My main publications in the field are “The Ultra Vires Character of Legislative Action by the Security Council”, 2 International Organizations Law Review (2005), 337–360 and (with Kerstin Bartsch) “Jus Cogens v. State Immunity, Round Two: The Decision of the European Court of Human Rights in the Kalogeropoulou et al v. Greece and Germany Decision” (yes, I know that there are two “decisions” in that title), 4 German Law Journal No. 5 (May 2003).

I am excited to be aboard and looking forward to hopefully many interesting discussions.

My (Nicki's) Introduction

As I said, there probably will be an introduction of the contributors to this blog before we really start posting and we decided to let everyone introduce himself, with an emphasis on his interest in international law.
My interest in international law started with my participation in the Philip C. Jessup Moot Court Competition in the year 2001, it was consolidated through my further studies in law at the University of Kiel, and further concentrated on international human rights and especially international humanitarian law. Next to the foundations of international law and said subjects which are also addressed by this blog, a more recent field of interest of mine is the history of international law, again with an emphasis on the history of humanitarian law. I am browsing through Steven C. Neff’s “War and the Law of Nations” at the moment.
After passing the German First State Examination in July 2004 I am now, like Björn and Tobias, a research fellow at the Walther-Schuecking-Institute for International Law at the University of Kiel, where I am able to do some research in my fields of interest (Additionally I have to teach European Law to small groups, to coach the 2006 Jessup Team etc.). I wrote, for example, an article on “Outsourcing War – Private Military Companies and International Humanitarian Law” (GYIL 47 (2004), 502), and co-authored an article by article “Commentary on the International Covenant on Civil and Political Rights” (in: Das Deutsche Bundesrecht, Baden-Baden 2005, written in German, co-authored with Prof. Dr Dr Rainer Hofmann). My doctoral thesis, which I hope to finish this July, concentrates on the problem or possibility of individual claims for violations of international humanitarian law, especially according to the German law of state torts.
My plans after finishing the doctoral thesis are to do an LL.M. in the UK and I think I will see how I could proceed from there.
Finally, I think I have to say where I “stand” concerning my approach to/philosophy of international law. I think it would be best described as realistic internationalism, what this means you will certainly see in the hopefully interesting discussions at this blog.

Saturday, February 04, 2006


This first post on this blog is a reflection on the motivations behind its creation. (Actually it is a “test” post to get this group blawg started, but I wanted to write something substantial, so here we are.) According to the subheading it is about human rights, humanitarian law, and international criminal law and we, the bloggers to be, are young legal academics whose special interests lie in said fields of international law. (There probably will be a more in depth introduction of those involved in a later post by the time this blog is finally up and running.)
Neither our profession nor our special interests however, may totally explain why we decided to start this thingy.
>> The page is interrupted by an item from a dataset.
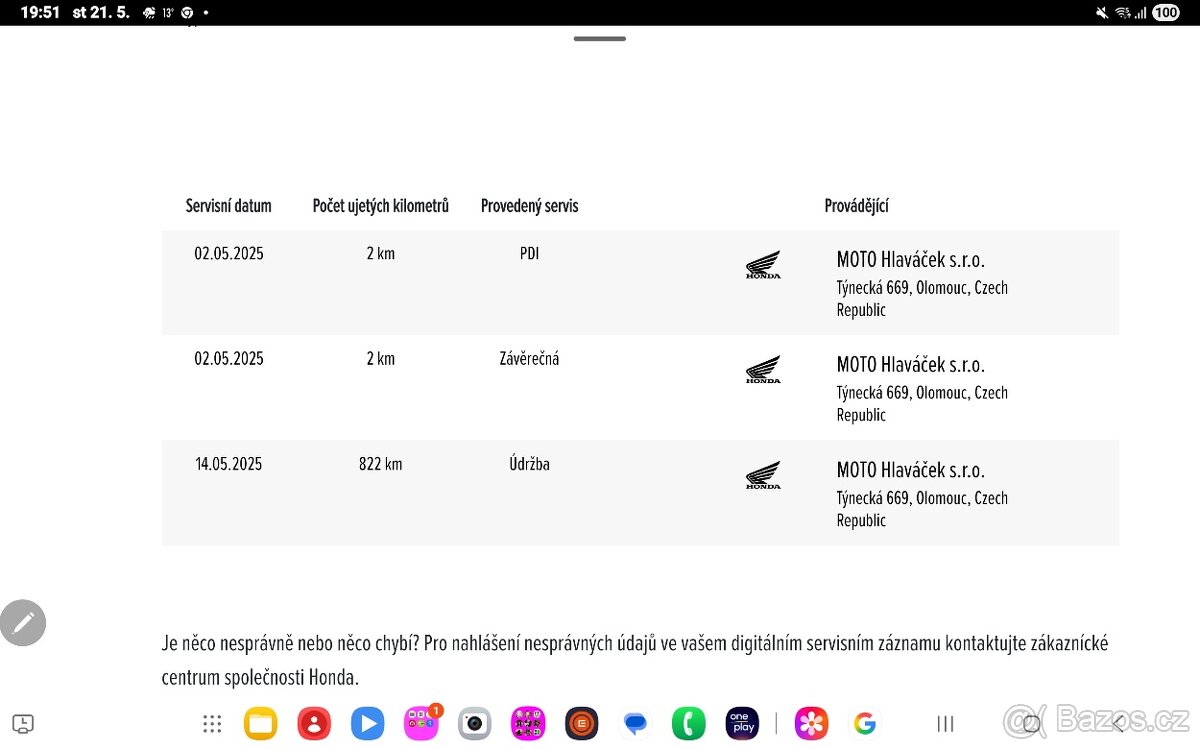Viewport: 1200px width, 749px height.
Task: Open the app drawer grid icon
Action: tap(212, 723)
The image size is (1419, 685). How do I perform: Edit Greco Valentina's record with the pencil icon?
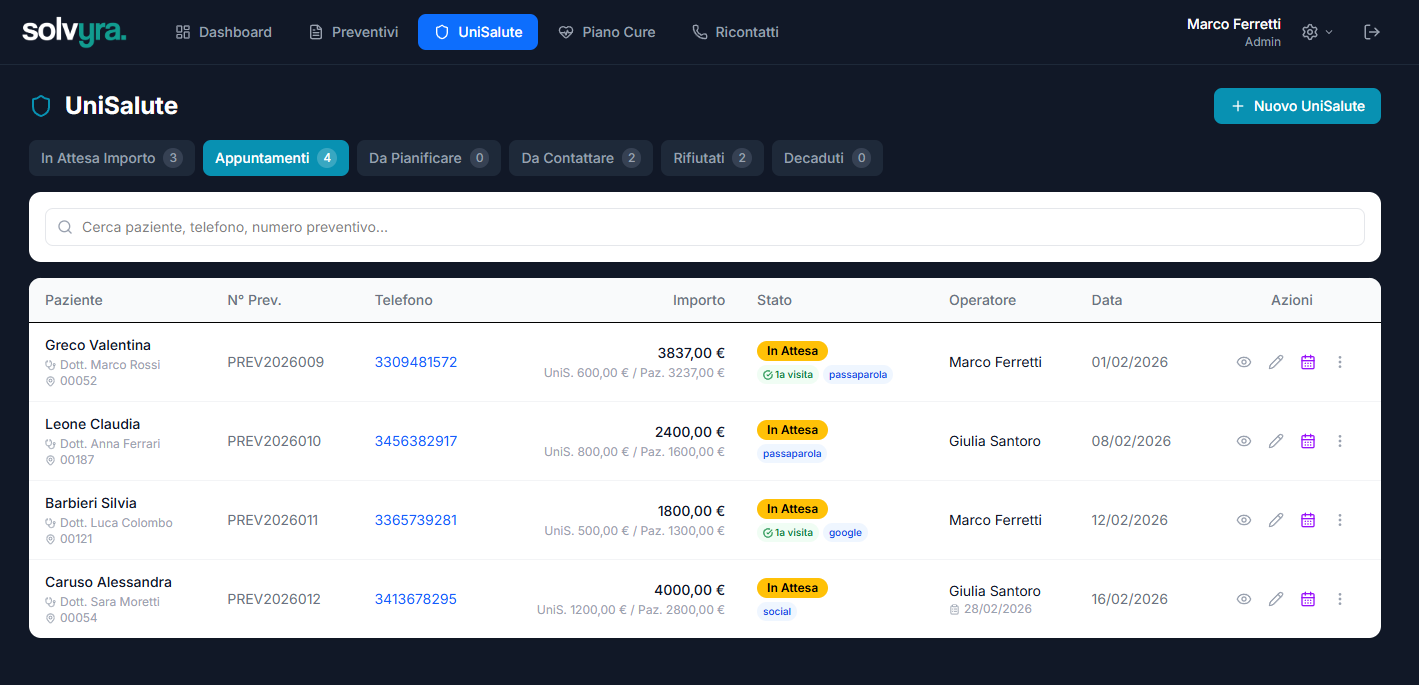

Some attendant circumstances may have influenced this decision.

In my opinion this may have been that:

1. We are blessed to work in an academic environment that taught us how important it is to exchange views and opinions, to get nudged when something interesting happens. At least two of us realised (one a long time ago the other just recently) that the blogosphere shares some of the features also found in such an academic environment.

2. Currently so many things are happening in our field of interests, there are so many problems to discuss, and we have to protect the ongoing work on our dissertations against the urge to write articles on the relevant legal issues.

3. We have to discuss said issues anyhow, so why not start a group blawg.